Nothing much these days. I am regrouping, and back to slow piece by piece cleaning.

Having removed the hammer shank rail, and pulled out the keys, I am polishing them one by one with 00 grade steel wool. They come off the instrument grey with age and dust, and with the application of steel wool and elbow grease, they are restored to their warm reddish gold hue. The tops are thick with dust, the sides with crystalized sap that has exuded over the last century and a half, and the bottoms are stained from the felts they sit on. Then I spend five minutes on one, and it glows.

I set up my table, and watch an episode of standup comedy on streaming Netflix. Now I wear gloves, after the first couple sessions of chewing up my finger tips with steel wool. I brush off the loose dust with a cotton cloth, then rub down each surface with the wool. Some of the keys are stained from a spill, but that comes out with a good polishing.

It takes five or six minutes to do one key. Ten an hour. Eighty five keys in eight and a half hours. I have about forty left to finish. I have been doing six to ten each morning. Hey, it's my hobby not my job!

I have to order the front rail and balance rail felt and paper punchings. Then I can level the keyboard, and one major task will have been accomplished. Oh, I also have a handful of ivory key tops to put on. I don't know if I should replace the broken ivories, or if I should just install a new set of plastic key tops. I am inclined to the ivory, for authenticity, but a set of new bright keys sure brings a piano to life.

Decisions, decisions.

Friday, June 18, 2010



Well, after my first setback, I took a few days to regroup. I decided to let the dampers wait for a while, and take a look at the action. So, I headed to the thrift store for a work table. I found a nice one for a bargain price, and brought it home.


I removed the key-bed/action, and set it on my table. I took a couple pictures of it like that, but they seem to have disappeared from my camera.
So, first thing, figure out how to get the keys out, for leveling. Hah! Easier said than done. Those keys were locked in there by the hammer rail, and of the 85 keys, I was able to wrangle only about 25 out of the middle section, where there was enough wiggle room to get the first key out, and then contort the next and the next, until I had a set removed.

Boy, was that keybed filthy. There was a hundred fifty years of dust and lint under the keys. The dust was as thick as the felt punchings that sit at the bottom of the key front rail. Nasty!

I took the soft brush to it, and cleaned it all out.

Then, one by one, I removed the felt and paper front rail punchings and ccarefully set them aside in order, white keys in front, black keys in back. Except for being dirty, the felts are in quite good condition.

But now I was stymied. I could not pry any more of the keys out of the action. Now I had to examine the action more closely, to see what needed to be removed.

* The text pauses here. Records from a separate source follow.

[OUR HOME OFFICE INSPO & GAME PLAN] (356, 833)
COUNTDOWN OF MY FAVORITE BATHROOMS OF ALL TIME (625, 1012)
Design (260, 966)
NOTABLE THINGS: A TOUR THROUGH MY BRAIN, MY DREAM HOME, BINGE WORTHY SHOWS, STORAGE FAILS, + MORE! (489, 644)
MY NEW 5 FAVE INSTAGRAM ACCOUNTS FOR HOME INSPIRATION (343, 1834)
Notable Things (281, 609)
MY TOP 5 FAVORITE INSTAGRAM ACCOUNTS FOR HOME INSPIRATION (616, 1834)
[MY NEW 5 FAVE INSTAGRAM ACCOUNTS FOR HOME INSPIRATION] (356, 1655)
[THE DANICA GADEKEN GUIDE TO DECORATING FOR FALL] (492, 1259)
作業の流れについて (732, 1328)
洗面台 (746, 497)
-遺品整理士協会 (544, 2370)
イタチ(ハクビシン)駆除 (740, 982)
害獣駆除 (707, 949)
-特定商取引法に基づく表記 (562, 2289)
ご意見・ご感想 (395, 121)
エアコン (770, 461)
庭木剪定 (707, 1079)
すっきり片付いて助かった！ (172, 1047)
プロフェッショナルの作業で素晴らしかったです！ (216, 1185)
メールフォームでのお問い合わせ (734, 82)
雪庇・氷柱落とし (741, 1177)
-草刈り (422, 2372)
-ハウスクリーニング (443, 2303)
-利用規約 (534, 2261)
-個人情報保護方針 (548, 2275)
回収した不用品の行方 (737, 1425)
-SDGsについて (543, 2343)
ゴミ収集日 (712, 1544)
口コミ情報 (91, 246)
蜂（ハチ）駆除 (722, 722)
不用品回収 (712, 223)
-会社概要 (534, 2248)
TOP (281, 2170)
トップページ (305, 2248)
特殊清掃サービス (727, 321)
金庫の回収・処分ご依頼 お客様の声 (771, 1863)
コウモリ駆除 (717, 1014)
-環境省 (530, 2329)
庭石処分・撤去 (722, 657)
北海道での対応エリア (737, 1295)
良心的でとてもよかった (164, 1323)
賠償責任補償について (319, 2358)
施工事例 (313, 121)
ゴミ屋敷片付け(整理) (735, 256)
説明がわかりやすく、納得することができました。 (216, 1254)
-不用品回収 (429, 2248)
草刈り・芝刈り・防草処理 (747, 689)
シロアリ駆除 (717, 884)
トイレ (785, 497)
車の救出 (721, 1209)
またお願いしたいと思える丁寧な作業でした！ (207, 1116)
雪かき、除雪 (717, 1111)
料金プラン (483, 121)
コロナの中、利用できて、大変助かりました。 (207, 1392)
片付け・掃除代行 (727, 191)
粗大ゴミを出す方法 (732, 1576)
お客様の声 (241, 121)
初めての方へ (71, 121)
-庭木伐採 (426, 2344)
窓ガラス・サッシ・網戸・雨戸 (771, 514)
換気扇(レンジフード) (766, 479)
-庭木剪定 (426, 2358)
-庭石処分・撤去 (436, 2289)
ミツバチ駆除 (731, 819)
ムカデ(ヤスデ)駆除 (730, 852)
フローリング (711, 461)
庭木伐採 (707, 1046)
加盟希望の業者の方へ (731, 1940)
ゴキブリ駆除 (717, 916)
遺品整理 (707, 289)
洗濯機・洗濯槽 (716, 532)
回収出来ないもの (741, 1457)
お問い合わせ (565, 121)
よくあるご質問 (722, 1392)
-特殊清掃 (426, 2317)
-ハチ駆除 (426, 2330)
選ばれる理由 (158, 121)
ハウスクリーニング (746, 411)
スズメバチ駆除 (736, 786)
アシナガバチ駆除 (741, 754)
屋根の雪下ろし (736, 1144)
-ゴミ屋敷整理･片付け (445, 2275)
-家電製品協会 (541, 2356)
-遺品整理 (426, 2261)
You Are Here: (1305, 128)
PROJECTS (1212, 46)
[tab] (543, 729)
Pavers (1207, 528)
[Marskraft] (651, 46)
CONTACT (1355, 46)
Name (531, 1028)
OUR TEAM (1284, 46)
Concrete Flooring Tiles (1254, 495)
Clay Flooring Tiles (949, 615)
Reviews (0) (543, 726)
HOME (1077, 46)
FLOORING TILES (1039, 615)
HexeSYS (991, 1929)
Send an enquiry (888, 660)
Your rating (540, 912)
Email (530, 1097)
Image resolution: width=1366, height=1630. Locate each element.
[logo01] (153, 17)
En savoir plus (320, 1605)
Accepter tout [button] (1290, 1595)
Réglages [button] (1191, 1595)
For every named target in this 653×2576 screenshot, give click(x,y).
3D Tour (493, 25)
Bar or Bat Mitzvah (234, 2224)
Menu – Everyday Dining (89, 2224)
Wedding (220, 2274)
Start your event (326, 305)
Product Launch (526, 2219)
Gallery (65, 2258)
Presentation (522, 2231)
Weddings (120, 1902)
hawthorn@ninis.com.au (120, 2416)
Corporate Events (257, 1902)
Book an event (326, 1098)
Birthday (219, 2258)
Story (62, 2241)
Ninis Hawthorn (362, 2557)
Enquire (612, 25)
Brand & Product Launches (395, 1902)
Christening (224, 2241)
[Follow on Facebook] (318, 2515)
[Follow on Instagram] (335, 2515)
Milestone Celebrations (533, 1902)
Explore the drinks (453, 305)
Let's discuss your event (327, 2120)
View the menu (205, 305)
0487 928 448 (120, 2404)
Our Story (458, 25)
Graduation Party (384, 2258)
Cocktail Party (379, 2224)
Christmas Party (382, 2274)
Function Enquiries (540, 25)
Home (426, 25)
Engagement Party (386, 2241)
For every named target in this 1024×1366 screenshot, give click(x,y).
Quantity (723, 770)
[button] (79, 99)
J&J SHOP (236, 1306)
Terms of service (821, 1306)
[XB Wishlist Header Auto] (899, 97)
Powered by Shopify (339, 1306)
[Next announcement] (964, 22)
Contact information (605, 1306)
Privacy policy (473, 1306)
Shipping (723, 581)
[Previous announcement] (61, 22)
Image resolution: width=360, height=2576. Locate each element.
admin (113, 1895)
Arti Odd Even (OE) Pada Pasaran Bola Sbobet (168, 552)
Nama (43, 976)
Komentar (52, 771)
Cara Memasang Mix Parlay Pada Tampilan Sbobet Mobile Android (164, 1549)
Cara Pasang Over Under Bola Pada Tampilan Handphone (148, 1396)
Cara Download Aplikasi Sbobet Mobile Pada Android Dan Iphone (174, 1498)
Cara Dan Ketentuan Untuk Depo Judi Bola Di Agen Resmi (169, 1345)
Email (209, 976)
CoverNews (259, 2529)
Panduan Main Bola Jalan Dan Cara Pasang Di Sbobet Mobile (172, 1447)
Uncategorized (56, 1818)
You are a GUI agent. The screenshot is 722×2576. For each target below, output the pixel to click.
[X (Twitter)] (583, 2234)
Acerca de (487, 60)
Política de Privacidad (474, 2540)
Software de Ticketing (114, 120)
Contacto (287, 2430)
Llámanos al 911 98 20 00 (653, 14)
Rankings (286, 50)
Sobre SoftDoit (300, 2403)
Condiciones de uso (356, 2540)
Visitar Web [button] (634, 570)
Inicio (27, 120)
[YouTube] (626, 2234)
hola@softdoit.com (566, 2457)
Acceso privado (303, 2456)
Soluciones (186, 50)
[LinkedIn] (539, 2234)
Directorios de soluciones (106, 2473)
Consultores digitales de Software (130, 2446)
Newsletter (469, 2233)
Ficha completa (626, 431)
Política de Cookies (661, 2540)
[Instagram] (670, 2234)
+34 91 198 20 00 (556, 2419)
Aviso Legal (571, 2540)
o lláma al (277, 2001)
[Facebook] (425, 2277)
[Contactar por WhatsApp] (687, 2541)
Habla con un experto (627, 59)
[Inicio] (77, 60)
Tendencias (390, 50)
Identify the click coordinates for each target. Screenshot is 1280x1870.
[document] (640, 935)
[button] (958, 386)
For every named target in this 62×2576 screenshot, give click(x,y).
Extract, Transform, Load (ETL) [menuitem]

This is such an elegant little machine. It has the barest minimum of moving parts, unlike modern machines that may have thirty to seventy pieces for each action. There is not much that is liable to regulation. There is a check screw, and there is a pair of adjusting screws for the jack flange, to move it up or down. But that is it!

Again, I am amazed at how well made this is. It is entirely of wood, except for the screws and the cast iron frame. But it is absolutely solid, and the felt parts, the bumpers and so on, are in great condition. The buckskin parts are a little rough, but I can polish them down. I am wondering how many parts I am really going to have to replace in the action. Not a lot.